A single unitary evolution in a thermofield-doubled space yields the complete reduced dynamical map via the Choi isomorphism.

A machine-rendered reading of the paper's core claim, the machinery that carries it, and where it could break.

The paper develops a method to build reduced dynamical maps for finite-temperature system-bath models by purifying the thermal bath into a larger pure state. A single unitary propagation of that state, represented in tensor-train form, supplies the full quantum channel once the Choi-Jamiołkowski isomorphism is applied. The resulting maps are then used to extract memory kernels, relaxation rates, and the crossover to time-local behavior in a concrete molecular example.

Core claim

The reduced dynamical map is obtained from a single unitary propagation in a thermofield-doubled Hilbert space and represented in matrix form through the Choi-Jamiołkowski isomorphism. The TFD evolution is implemented in the TT representation, enabling efficient propagation of high-dimensional purified thermal states. The approach is illustrated for exciton transfer in the Fenna-Matthews-Olson complex with site-dependent structured spectral densities, allowing analysis of decoherence, relaxation, and finite-memory effects.

What carries the argument

Choi-Jamiołkowski isomorphism applied to the unitary propagator of the thermofield-doubled system-bath state, with tensor-train compression for propagation.

If this is right

  • The extracted maps directly furnish memory kernels and transfer tensors without separate simulations.
  • Decoherence and relaxation processes can be quantified for structured, site-dependent baths.
  • The crossover from non-Markovian to effectively time-local dynamics becomes accessible through post-processing of the maps.

[Entries for locating words and elements]
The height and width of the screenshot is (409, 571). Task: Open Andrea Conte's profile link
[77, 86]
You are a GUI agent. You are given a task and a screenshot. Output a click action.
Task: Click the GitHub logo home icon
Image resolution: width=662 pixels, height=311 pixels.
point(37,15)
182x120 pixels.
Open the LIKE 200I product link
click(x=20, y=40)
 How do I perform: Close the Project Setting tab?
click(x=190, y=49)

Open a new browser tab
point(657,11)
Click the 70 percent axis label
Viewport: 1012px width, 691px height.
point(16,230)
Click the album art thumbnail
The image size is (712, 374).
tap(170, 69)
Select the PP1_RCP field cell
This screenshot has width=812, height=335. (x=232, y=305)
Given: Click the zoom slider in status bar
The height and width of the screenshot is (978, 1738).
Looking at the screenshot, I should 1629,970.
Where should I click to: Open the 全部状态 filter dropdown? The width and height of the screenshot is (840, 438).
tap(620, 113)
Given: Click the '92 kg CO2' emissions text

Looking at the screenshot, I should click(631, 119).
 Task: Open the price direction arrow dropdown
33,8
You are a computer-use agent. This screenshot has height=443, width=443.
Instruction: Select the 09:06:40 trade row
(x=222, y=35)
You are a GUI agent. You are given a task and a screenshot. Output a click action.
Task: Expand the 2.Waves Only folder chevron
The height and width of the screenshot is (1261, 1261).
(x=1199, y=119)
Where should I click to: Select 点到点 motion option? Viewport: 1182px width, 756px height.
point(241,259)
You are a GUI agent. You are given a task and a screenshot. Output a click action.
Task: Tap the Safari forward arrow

_DIRECTIVE 1_
Please list the effects that the core claim section of the passage on reduced dynamical maps says the approach allows to be analyzed.
_DIRECTIVE 2_
From the passage on reduced dynamical maps, write out the part that opens with the words containing "What carries the" and closes with "compression for propagation.".

_COMPLETE RESPONSE 1_
decoherence, relaxation, finite-memory effects

_COMPLETE RESPONSE 2_
What carries the argument

Choi-Jamiołkowski isomorphism applied to the unitary propagator of the thermofield-doubled system-bath state, with tensor-train compression for propagation.